Despite the defeat, pro-housing groups thought they had a winning issue. A poll commissioned for California YIMBY (yes-in-my-backyard) in 2019 found more than 6 in 10 voters in the state supported more housing in their communities. At least 3 in 4 renters wanted more homes and apartments, and even a slim majority of homeowners agreed. Pro-housing candidates won city council seats in several Peninsula cities in 2020, according to Aaron Eckhouse of California YIMBY.
The South San Francisco City Council last week approved plans to consider eliminating single-family zoning. Other cities, including Redwood City and Oakland, have started to look more favorably on residential development and possible reform, Eckhouse said. “It’s still percolating.”
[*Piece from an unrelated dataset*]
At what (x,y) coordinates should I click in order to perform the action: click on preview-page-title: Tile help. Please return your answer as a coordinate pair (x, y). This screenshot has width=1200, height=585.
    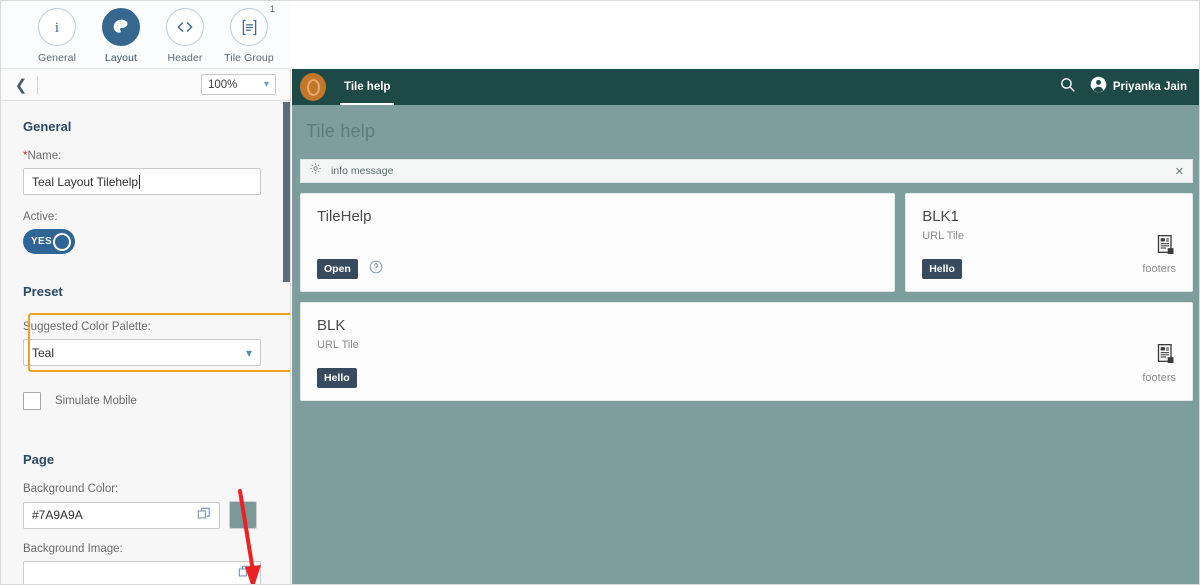
    Looking at the image, I should click on (341, 131).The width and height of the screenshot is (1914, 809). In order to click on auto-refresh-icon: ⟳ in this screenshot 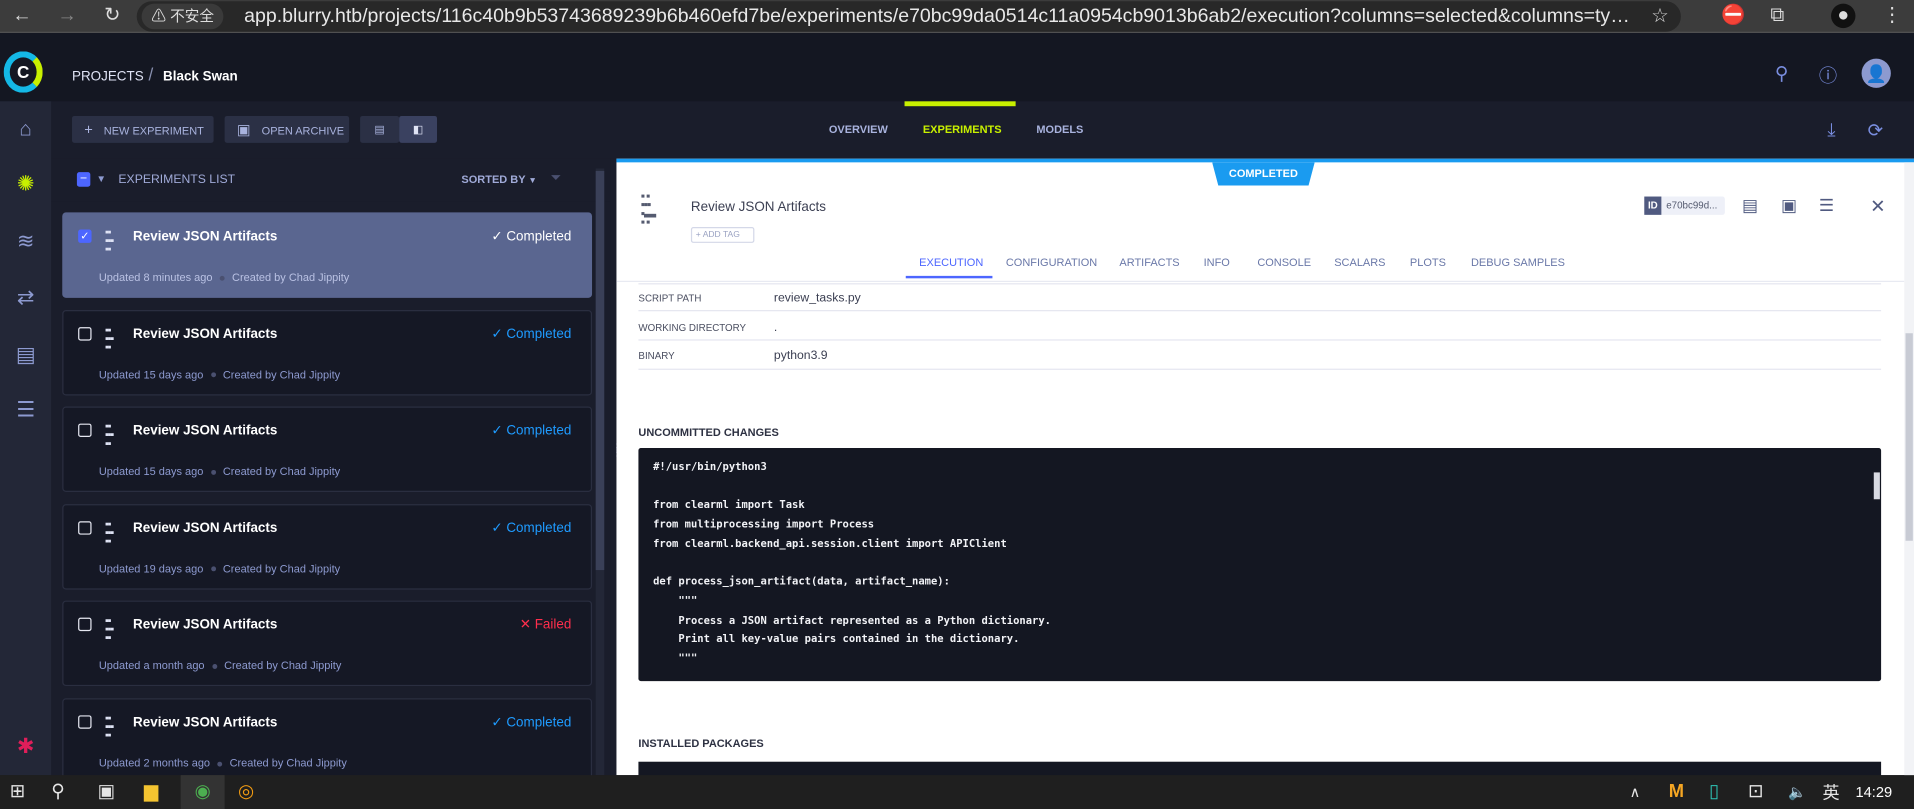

Pro-housing activists have won majorities on a few city councils, including Berkeley. Soon after new members were seated, the Berkeley City Council on Wednesday voted to eliminate single-family zoning by the end of 2022.
“People are realizing how small a group of people were active in preventing homes from being built,” said Matt Lewis, a Berkeley activist and California YIMBY spokesman. “It’s definitely the case in Berkeley, definitely the case in Sacramento, definitely the case in San Jose.”
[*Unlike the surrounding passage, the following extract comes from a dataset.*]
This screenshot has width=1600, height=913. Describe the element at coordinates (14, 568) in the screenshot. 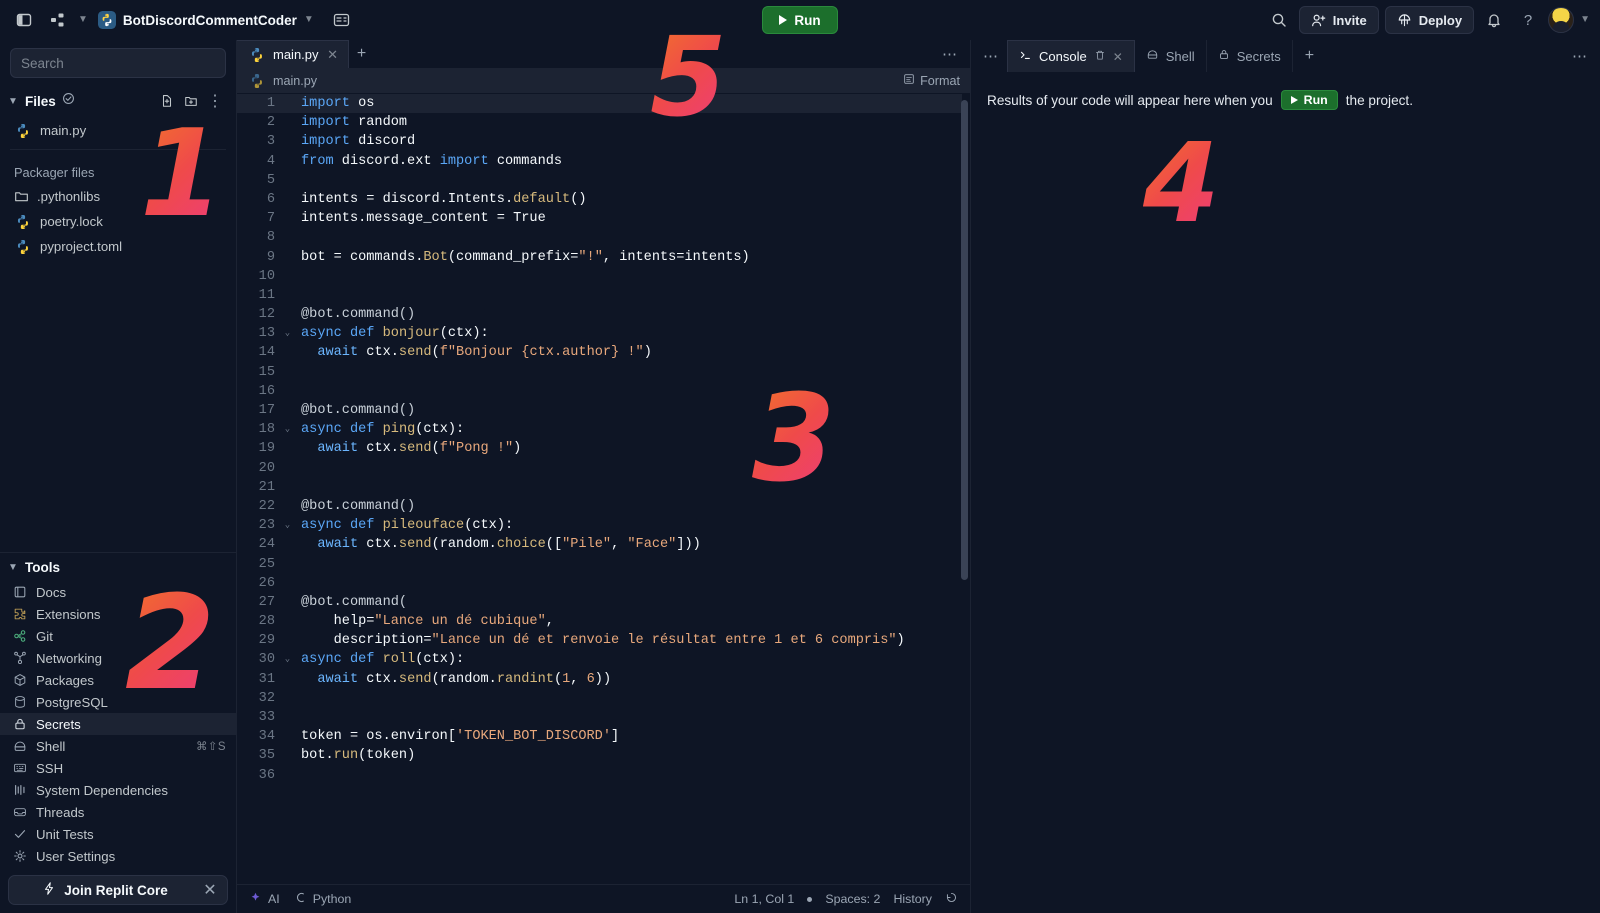

I see `tools-caret-icon: ▼` at that location.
Any policy shift in San Jose will likely take 18 months, Reed said. A city taskforce has suggested allowing fourplexes throughout San Jose neighborhoods, expanding an initial plan to allow small apartment developments only near transit corridors.
The plan for “opportunity housing” would expand development options in a city where 94 percent of residential properties are reserved for single-family homes. The City Council is expected to vote in June on whether to start the process to adopt citywide rezoning.
But the reform efforts are not without pushback.
Former San Jose City Councilman Pierluigi Oliverio has been organizing resistance to the plan. Oliverio, now a city planning commissioner, said the elimination of single-family zoning would break a compact with several communities. He fears developers will outbid families for single-family homes, tear down houses and replace them with as many as six rental units.
Oliverio argues that San Jose already has a plan to add dense housing downtown and near transit, as well as planned urban villages that have been slow to develop. Besides, he said, San Jose has traditionally built more housing than neighboring cities, diminishing its tax base. “It’s completely unnecessary,” he said.
The results have been mixed in other cities. For example, developers have submitted just a few dozen proposals under the new Minneapolis city ordinance, Reed said.
Patrick Condon, a professor of urban planning at the University of British Columbia in Vancouver, has studied his city’s embrace of a series of housing and zoning reforms in the last 15 years. Vancouver recently allowed property owners to divide lots and build multiplexes on properties once reserved for single-family homes.
Yet Vancouver remains one of the most expensive and unaffordable cities to buy a home. “Despite our best efforts,” said Condon, “it hasn’t worked.”
Condon doesn’t believe simply allowing more density in neighborhoods will bring down prices. It will also take innovation and involvement and oversight from local governments.
“There’s no way,” he said, “for the so-called free market to solve this problem.”